EXERCISE GOAL: Run through the records and, wherever a line holds the word "accomplish", return that line.

RECORD EXTRACTS:
BEGIN
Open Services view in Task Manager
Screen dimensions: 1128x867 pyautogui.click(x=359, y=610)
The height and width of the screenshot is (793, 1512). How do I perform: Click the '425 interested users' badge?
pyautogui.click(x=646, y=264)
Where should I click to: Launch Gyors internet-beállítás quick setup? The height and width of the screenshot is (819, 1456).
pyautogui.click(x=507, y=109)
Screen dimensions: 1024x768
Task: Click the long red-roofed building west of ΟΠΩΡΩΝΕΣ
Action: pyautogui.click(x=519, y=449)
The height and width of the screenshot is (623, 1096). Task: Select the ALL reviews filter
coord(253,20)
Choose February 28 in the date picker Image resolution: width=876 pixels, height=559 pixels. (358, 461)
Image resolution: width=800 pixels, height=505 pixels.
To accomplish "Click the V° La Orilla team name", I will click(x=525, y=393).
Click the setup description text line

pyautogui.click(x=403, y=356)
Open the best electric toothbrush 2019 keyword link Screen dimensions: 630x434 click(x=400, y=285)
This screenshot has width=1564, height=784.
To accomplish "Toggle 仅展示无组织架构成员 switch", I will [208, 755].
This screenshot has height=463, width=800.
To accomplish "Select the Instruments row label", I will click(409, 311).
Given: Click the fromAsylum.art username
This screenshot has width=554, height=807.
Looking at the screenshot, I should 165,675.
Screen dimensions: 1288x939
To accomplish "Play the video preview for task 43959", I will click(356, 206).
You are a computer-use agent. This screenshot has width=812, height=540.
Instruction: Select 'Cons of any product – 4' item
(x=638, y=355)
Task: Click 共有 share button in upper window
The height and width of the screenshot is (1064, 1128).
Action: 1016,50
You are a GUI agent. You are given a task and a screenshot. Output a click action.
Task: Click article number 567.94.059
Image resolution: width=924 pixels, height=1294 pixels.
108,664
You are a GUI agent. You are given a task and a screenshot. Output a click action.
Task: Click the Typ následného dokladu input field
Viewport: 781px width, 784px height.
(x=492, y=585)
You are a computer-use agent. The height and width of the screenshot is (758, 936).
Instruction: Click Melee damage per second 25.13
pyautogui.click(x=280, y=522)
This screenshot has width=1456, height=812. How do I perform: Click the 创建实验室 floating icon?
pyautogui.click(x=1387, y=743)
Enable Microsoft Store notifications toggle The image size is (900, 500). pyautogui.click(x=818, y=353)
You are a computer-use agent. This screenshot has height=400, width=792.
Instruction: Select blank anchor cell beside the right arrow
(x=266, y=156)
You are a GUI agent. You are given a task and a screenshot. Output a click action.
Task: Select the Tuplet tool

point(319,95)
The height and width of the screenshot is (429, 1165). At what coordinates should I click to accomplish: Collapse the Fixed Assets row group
END
EXERCISE ANSWER:
To accomplish "Click the V° La Orilla team name", I will click(x=525, y=393).
To accomplish "Toggle 仅展示无组织架构成员 switch", I will [208, 755].
To accomplish "Select the Instruments row label", I will click(409, 311).
To accomplish "Play the video preview for task 43959", I will click(356, 206).
The height and width of the screenshot is (429, 1165). At what coordinates should I click to accomplish: Collapse the Fixed Assets row group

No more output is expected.